Saw this in the papers today: DocJ, might help you with your method of using chatroom activity to buy into stocks, can't find that thread of yours, post a link here to it if you do. I bet the technology costs a small fortune though.

Interesting to see all the behind the scenes surveillance, the ASX still gets it wrong or is slow to act.



> Stock exchanges get SMARTS
> By Rob O'Neill  SMH March 8, 2005
> 
> Japanese insider traders have nowhere to hide their stock manipulations following the installation of Australian technology to sniff them out at the Tokyo Commodities Exchange.
> ...


----------



## GreatPig (9 April 2005)

RichKid said:
			
		

> which analyses text such as stock chat-room entries, to correlate with market movements to see if anyone is talking-up stocks.



Rampers beware!


----------



## RichKid (10 April 2005)

RichKid said:
			
		

> Interesting to see all the behind the scenes surveillance, the ASX still gets it wrong or is slow to act.




Perhaps I should have mentioned ASIC too, let's hope this makes it easier to gather evidence to convict inside traders; might raise some privacy issues too.


----------



## doctorj (10 April 2005)

Interesting post RK.

It's interesting, because the forum tracking software would be rather arbitary and could be cross referenced with simple EOD data to identify any correlation in trends.

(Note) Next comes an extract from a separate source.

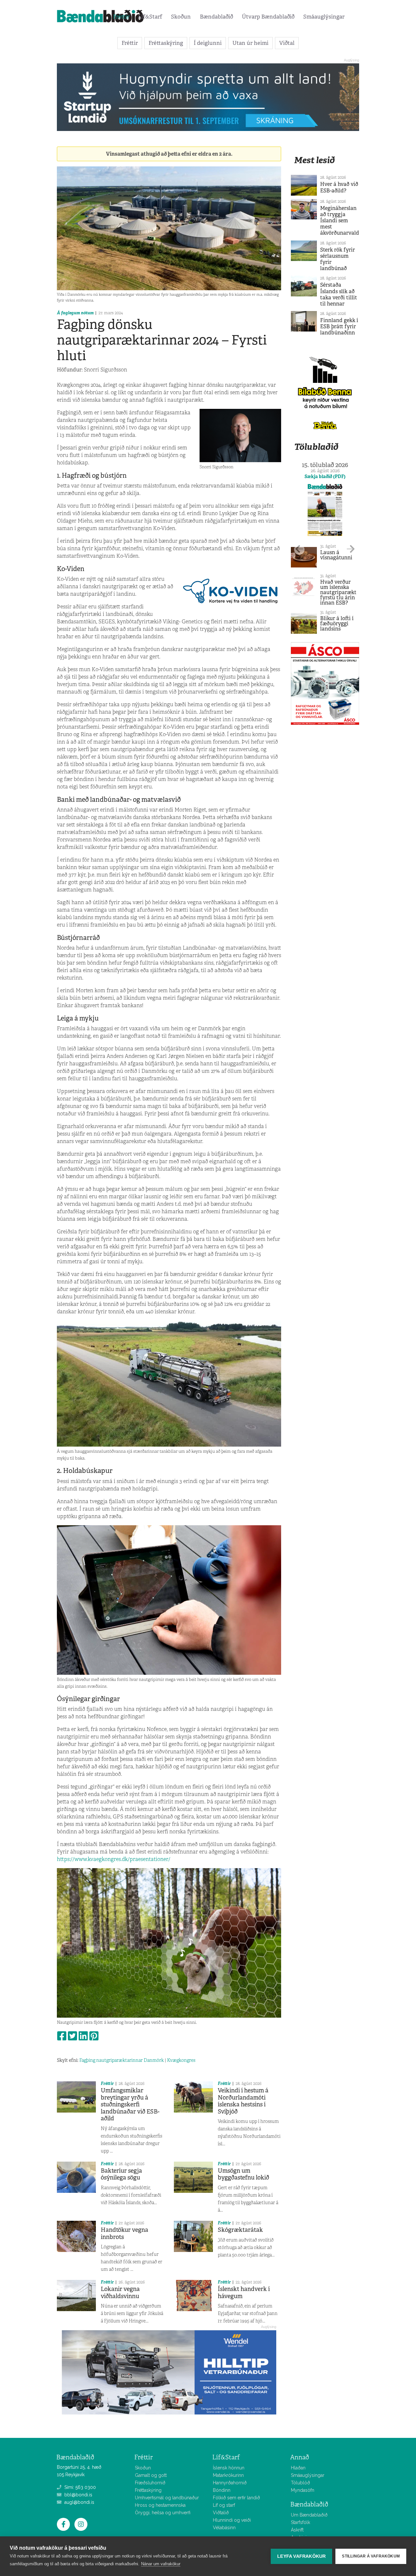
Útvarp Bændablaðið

Unfortunately, as I've said elsewhere, it's very much a chicken-or-egg problem.  Stocks don't often get much air time on forums unless they're going through periods of high volatility.  Whether or not that's often a function of online rampers or people discussing it after the volatility increases is a question for the reader.

If anyone can prove me wrong by finding a mechanical way to trade the phenomenon, I'm all ears!


----------